Ovchinnikov next turned his attentions to molecules that were even more complex, and in 1979 he published what was perhaps his most influential paper. In it, he outlined a correct model for bacteriorhodopsin, the first time that this had been done for a membrane protein. In fact, many of the structures that he found in bacteriorhodopsin, which were completely novel at the time (such as its seven transmembrane sections) are found in other molecular structures, including membrane pumps, channels, and receptors.

The biomedical implications of Ovchinnikov’s work quickly became apparent, and it did not take long before he was collaborating with scientists all over the world. As the collaborations matured, Ovchinnikov began to apply computer modelling techniques to correctly decipher other highly complicated structures, including pig kidney enzymes.
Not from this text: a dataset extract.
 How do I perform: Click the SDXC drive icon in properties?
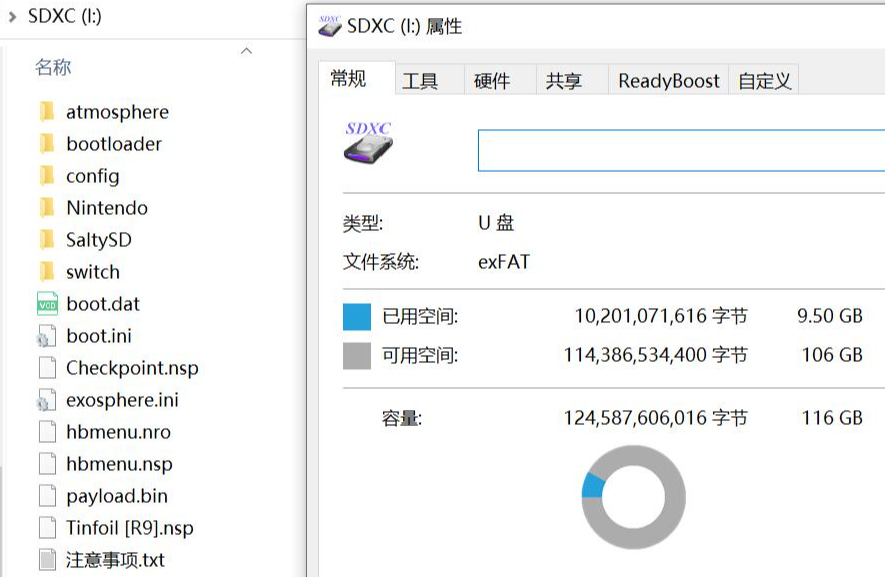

This particular discovery eventually led Ovchinnikov to use recombinant DNA to investigate human enzyme functions and structures, which in turn led to the gene-engineering work for which he is so highly regarded today.

Ovchinnikov speaking at the Lomonosov Gold Medal ceremony, Moscow, 1978

In 1974 Ovchinnikov became vice-president of the Soviet Academy of Sciences, and it was in this capacity that his life began to overlap with Pauling’s. One of Ovchinnikov’s tasks for 1977 was to edit a book to honor the 70th birthday of M.M. Shemyakin, a famous Soviet scientist, and Pauling was asked to submit a contribution. Pauling agreed to do so and drafted a paper titled “The Nature of the Bonds Formed by Transition Metals in Bioogranic Compounds and other Compounds.” Not long after, Pauling was awarded the Lomonosov Medal during a trip to the USSR, and it was during this visit that he met Ovchinnikov for the first time.
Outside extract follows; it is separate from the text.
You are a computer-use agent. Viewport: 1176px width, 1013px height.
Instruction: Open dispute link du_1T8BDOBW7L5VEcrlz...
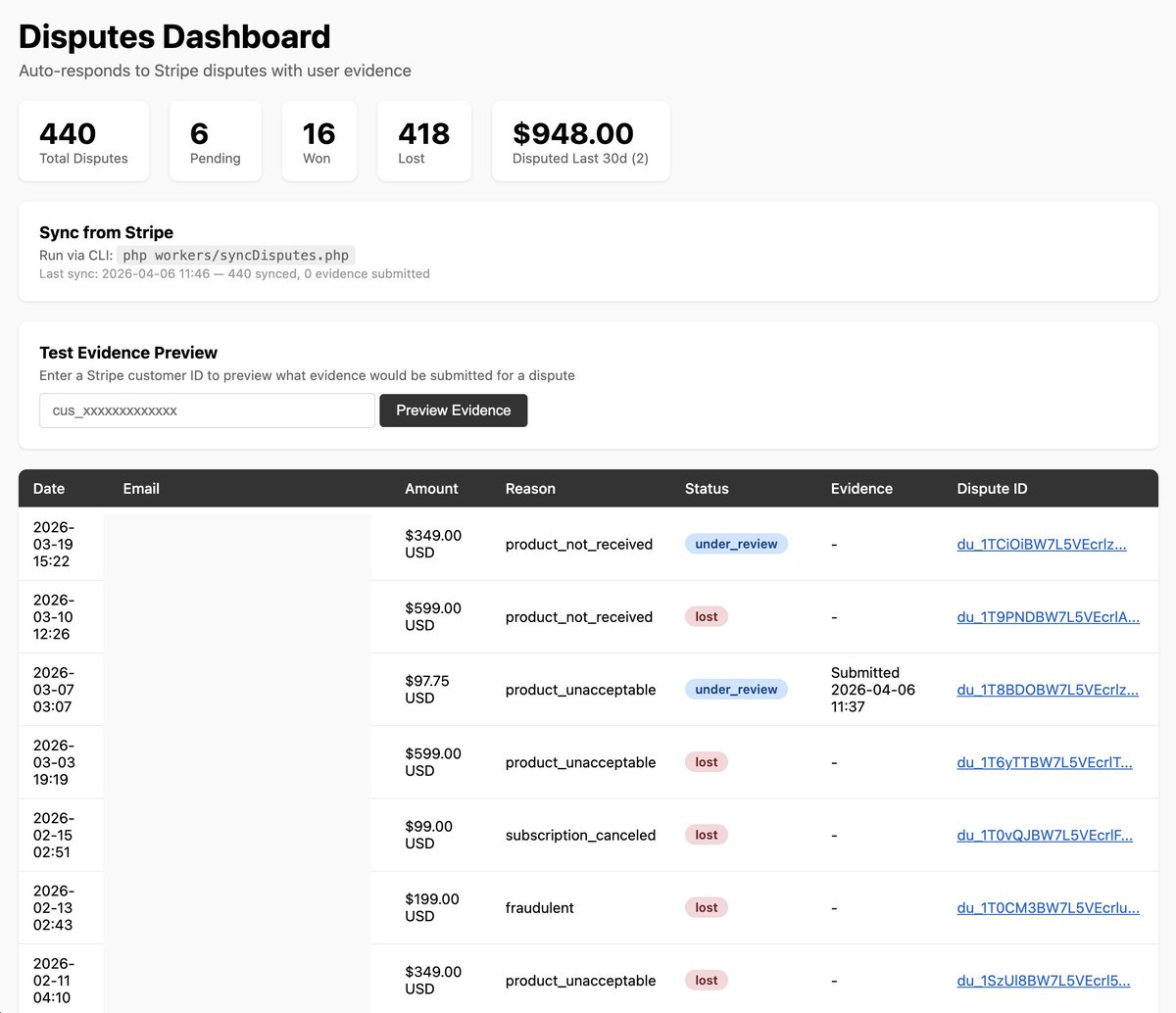click(x=1048, y=690)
The two became much more closely acquainted in the summer of 1984 when Pauling spent an additional three weeks in the Soviet Union, in part to attend a conference on “Frontiers in Bioorganic Chemistry and Molecular Biology.” Ovchinnikov was Pauling’s host for that trip, and the two men spent nearly the entire time together. Their friendship cemented by this experience, Pauling returned home from his travels with a profound respect for Ovchinnikov and his scientific work.
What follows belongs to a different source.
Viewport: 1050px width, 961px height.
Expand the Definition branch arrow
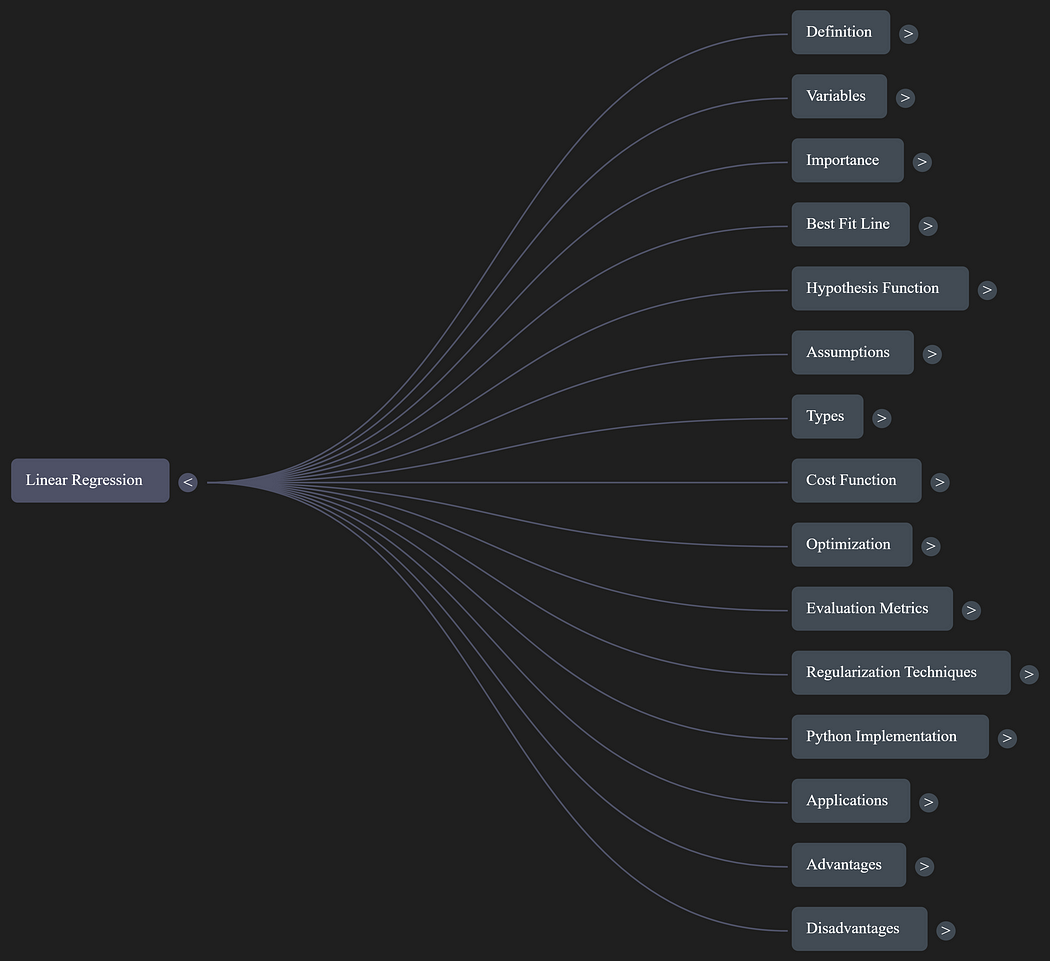pyautogui.click(x=908, y=33)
Indeed, evidence of a strong, cordial relationship shows up in the correspondence that followed. In January 1985, Ovchinnikov wrote to Pauling to tell him that he was writing a book about bioorganic chemistry and wished to include short biographies of some of the great men in the field. Naturally, he hoped to include Pauling, and asked if a suitable photograph might be supplied. (Pauling was happy to comply.) Two years later, when Ovchinnikov and his brother published a paper on organic polymer ferromagnetism in the highly respected journal Nature, Pauling took the time to send a note of congratulations and best wishes.

When Ovchinnikov unexpectedly passed away in 1988, large segments of the scientific community came together to mourn the loss. In Pravda, a Russian language newspaper based in Moscow, sixty-five prominent Soviet figures signed a letter expressing grief at Ovchinnikov’s passing. Notably, the first signature to appear was that of Soviet premier Mikhail Gorbachev.

Pauling seemed equally shaken by the news. In a letter to Ovchinnikov’s replacement at the Shemyakin Institute, Pauling wrote, “It was one of my pleasures to have been acquainted with Yuri Ovchinnikov for a number of years and to have the benefit of conversations with him about scientific problems. His death is a great loss.” In a separate correspondence, Pauling reflected of his old friend that

If he had lived, he would, I am sure, have become an even more valuable person in developing science in the Soviet Union and improving the relationship between the Soviet Union and the United States. He had a fine personality and a very good mind.